Stated exercise 1 >> Translate the sentence "I'll agree that they are a bit better." from the blog posts into Spanish.
Stated exercise 2 >> Reproduce the part of the blog posts that begins at the words "Now, first off, nothing" and stops after the words "a top-notch mic.".

Given text >>
===============

Tuesday, November 17, 2009

Gus Stagg Records

I hooked up recently with my old friend Gus Stagg, who was out playing a local festival. For some inexplicable reason, Gus did not have any cd's of his music to offer the music-hungry crowd (which is always a good way to make a few extra bucks, especially since the work has already been done).

After a little while catching up, we decided to do some work together: he does the musical stuff, and I hit "Record". Since Gus does his best singing and playing (guitar and harmonica) all together live, that's what we're shooting for in these recorded versions. I've just got him set up here in the Moonroom, with a Mid-Side microphone setup to pick up the performance in stereo, and a clip-in acoustic guitar pickup for a bit of reinforcement.



Here's a video of the song "Einstein" - "He knew his 'rithmatic", indeed!

Thursday, October 15, 2009

Sometimes Getting Good Sound Is Simply Knowing What To Avoid

Now, first off, nothing against Tad Donley - he's been through a lot and seems like a genuinely good fellow...

But it may be in your best interests to look somewhere else for your recording project if the guy running the studio sounds like this:





Of course, that's "NOY-mon" U-87...which IS a top-notch mic.





C'mon - the dude missed becoming one of Spinal Tap's drummers by some fluke (mainly because he was a guitarist), so they let him be their live sound guy...he's GOT to have some killer skills...in there...somewhere...right? Pretty sure he mixed "Jazz Odyssey", anyway...

Sunday, September 13, 2009

Beatles Remasters, or "You Like Me Too Much"

Or maybe "I Should Have Known Better". Golly, the whole damn world is falling over themselves going on and on about how great these new Beatles remasters sound - the clarity, the punch, the sparkle, instruments that they'd never heard before (!)...

I'll agree that they are a bit better. But not necessarily ALL THAT.

I do think that President Obama missed out on a great opportunity for a stimulus package on this, however. Can you imagine if he'd given a $50 voucher toward the purchase of this box set? Turn in your old "clunker" Beatles cd's for a new and improved batch! Help support the economy, your country, and Michael Jackson's long line of lien holders!

Try this for grits and shins - take one of your new remasters, and play it while following along in this site of Beatles Anomolies. This site lists a bunch of audio oddities and mixing mistakes that ended up in the final Beatles recordings. Now, granted, this stuff is bound to be considered minutia by most casual listeners, but they're actually in there, for anyone to hear.

===============

Supplied entries >>
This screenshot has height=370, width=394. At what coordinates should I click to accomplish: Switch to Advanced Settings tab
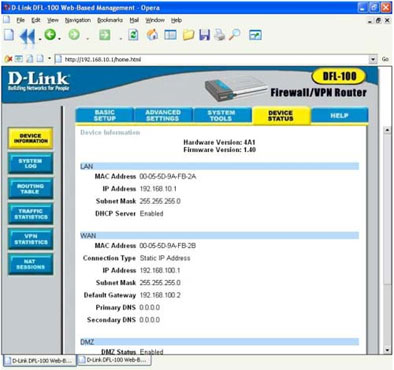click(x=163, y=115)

===============

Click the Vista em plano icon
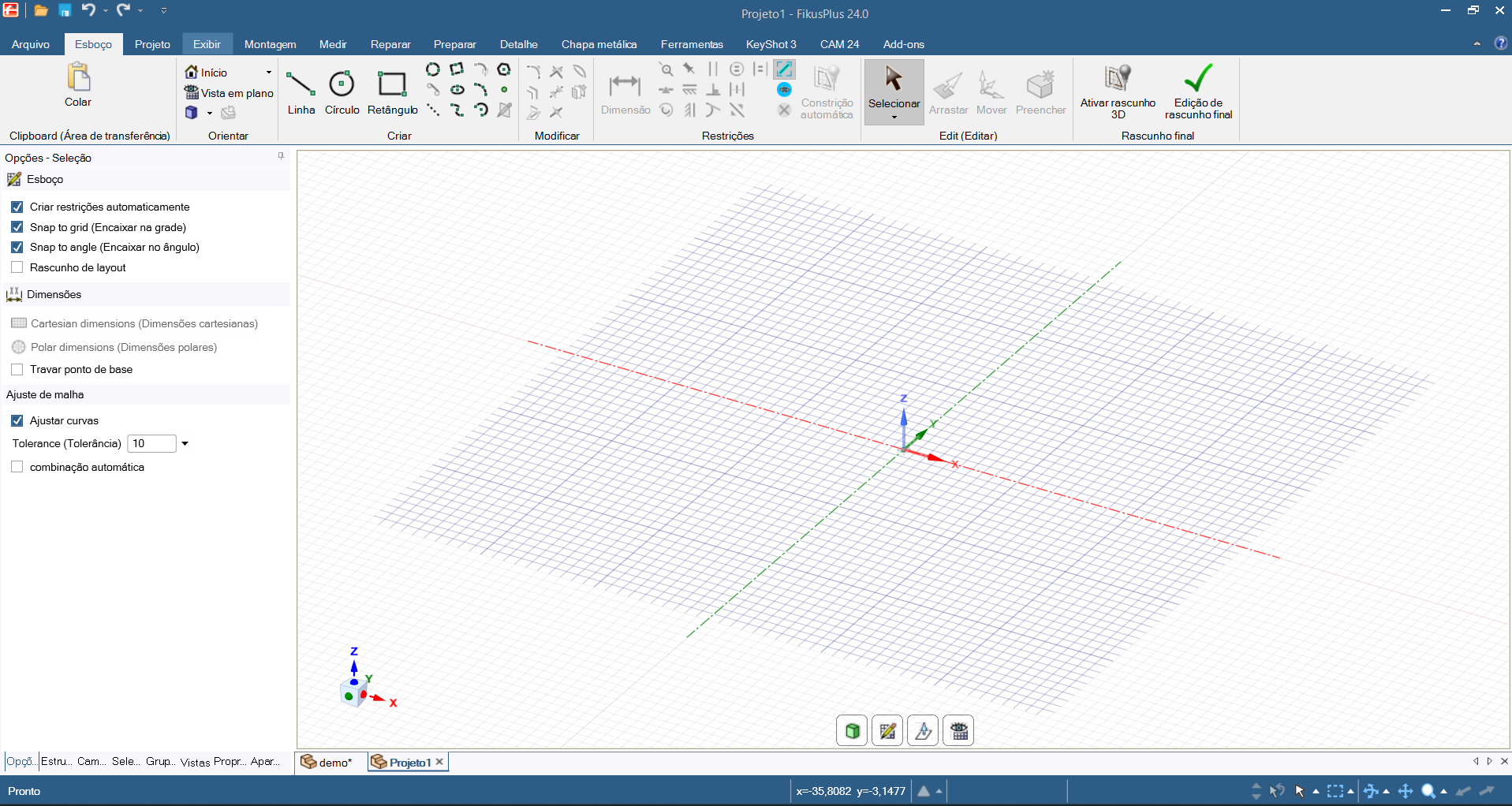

===============

Full response 1 >> Estoy de acuerdo en que son un poco mejores.

Full response 2 >>
Now, first off, nothing against Tad Donley - he's been through a lot and seems like a genuinely good fellow...

But it may be in your best interests to look somewhere else for your recording project if the guy running the studio sounds like this:





Of course, that's "NOY-mon" U-87...which IS a top-notch mic.